WORK REQUEST: Will you write out, word for word, every line from the one with "Where should I" to the final line of the data below, with the pictures left out?

INPUT RECORDS:

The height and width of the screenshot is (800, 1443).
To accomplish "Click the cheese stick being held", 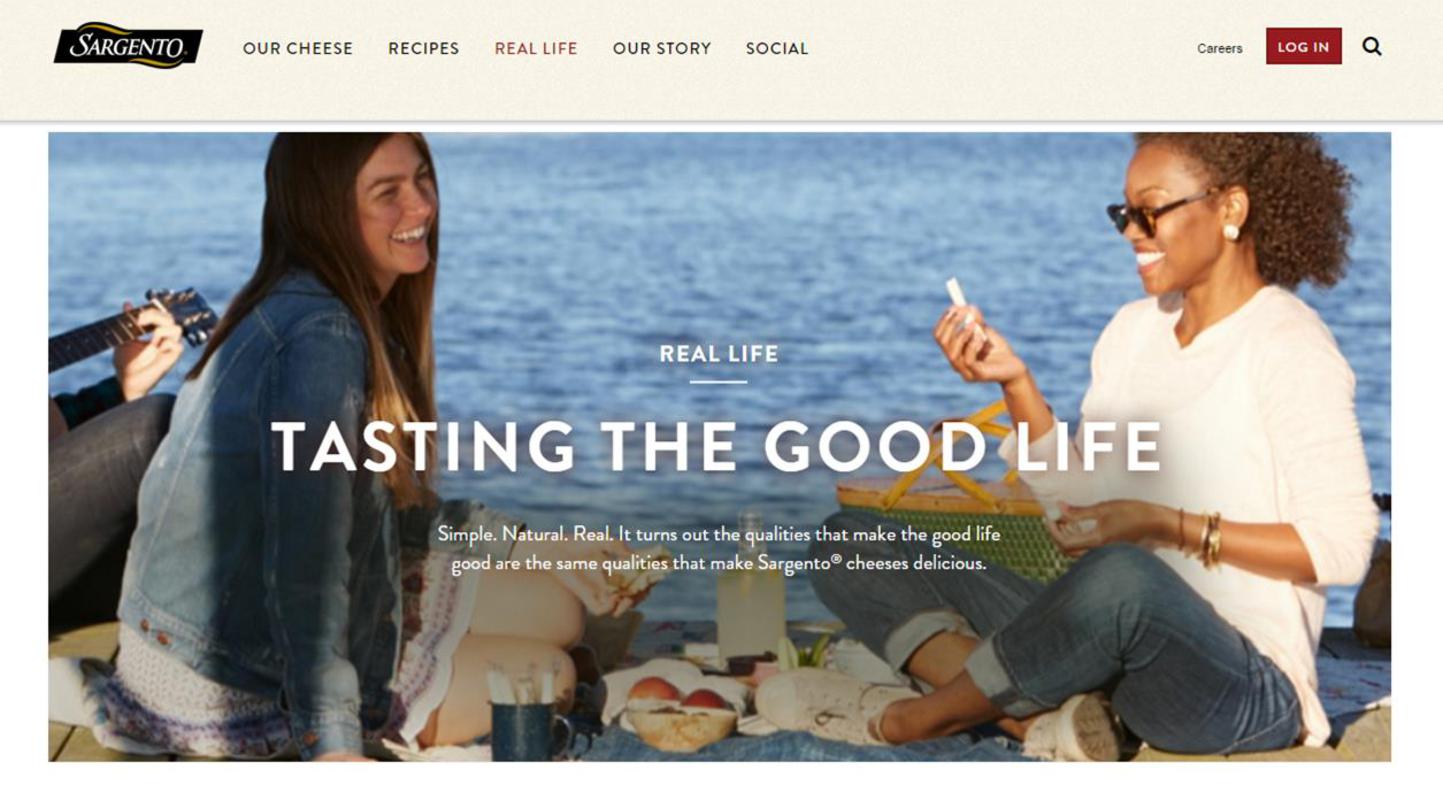I will (x=958, y=295).
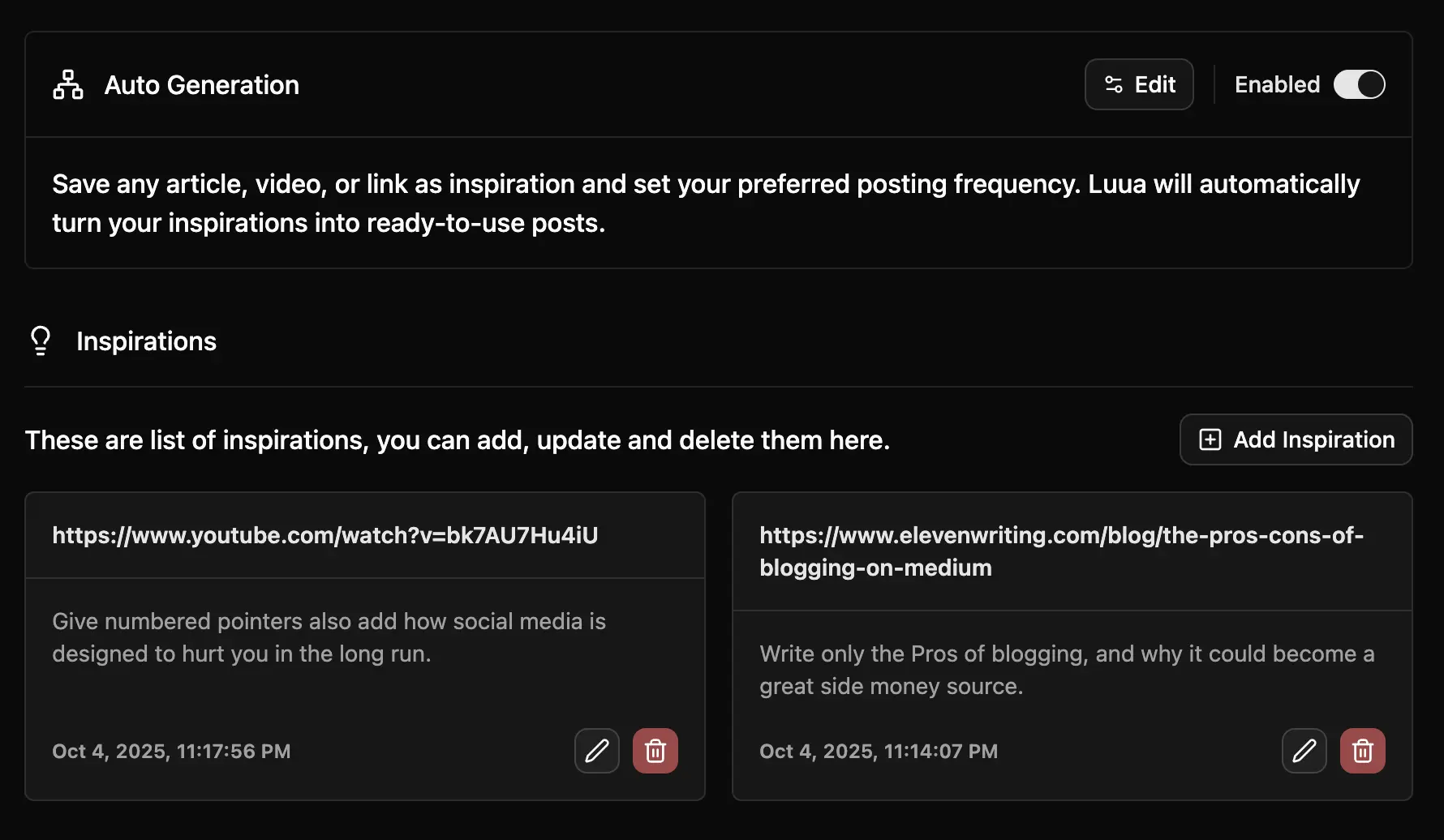The width and height of the screenshot is (1444, 840).
Task: Click the Auto Generation network icon
Action: [x=68, y=85]
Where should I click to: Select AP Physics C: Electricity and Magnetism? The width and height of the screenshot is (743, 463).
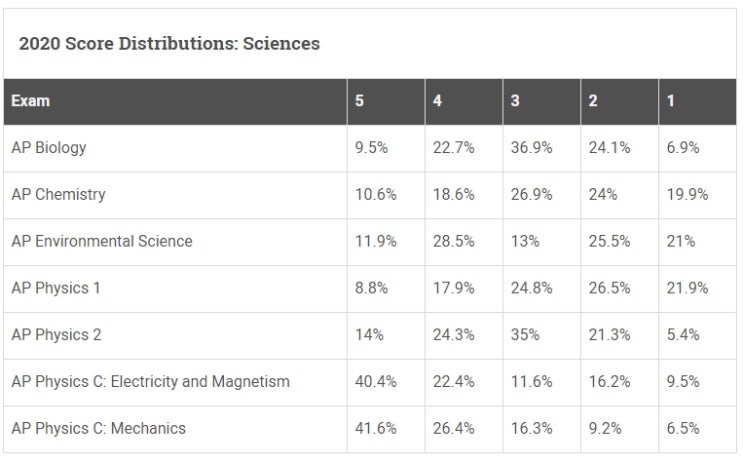pyautogui.click(x=151, y=381)
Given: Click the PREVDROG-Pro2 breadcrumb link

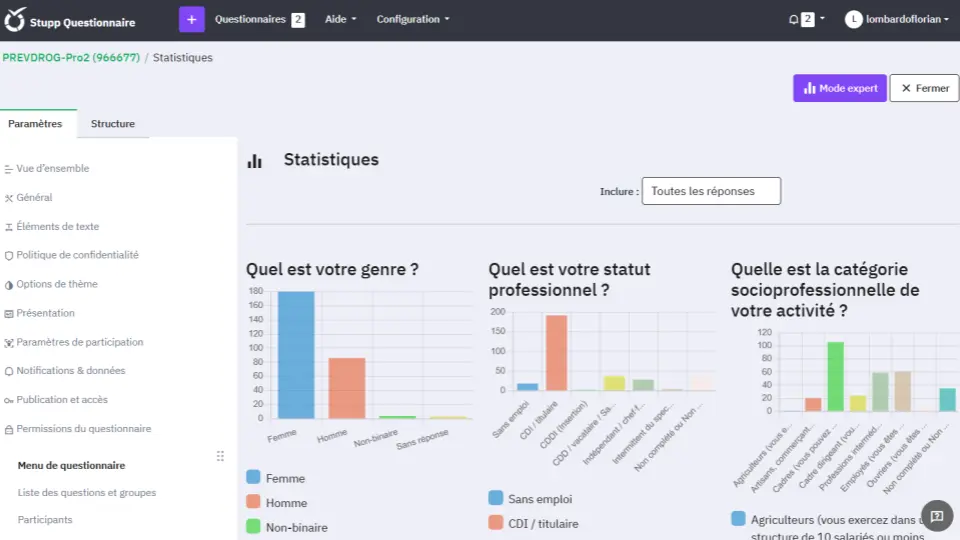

EXERCISE OUTPUT:
Where should I click to: Select AP Physics C: Electricity and Magnetism? The width and height of the screenshot is (743, 463).
pyautogui.click(x=151, y=381)
Given: Click the PREVDROG-Pro2 breadcrumb link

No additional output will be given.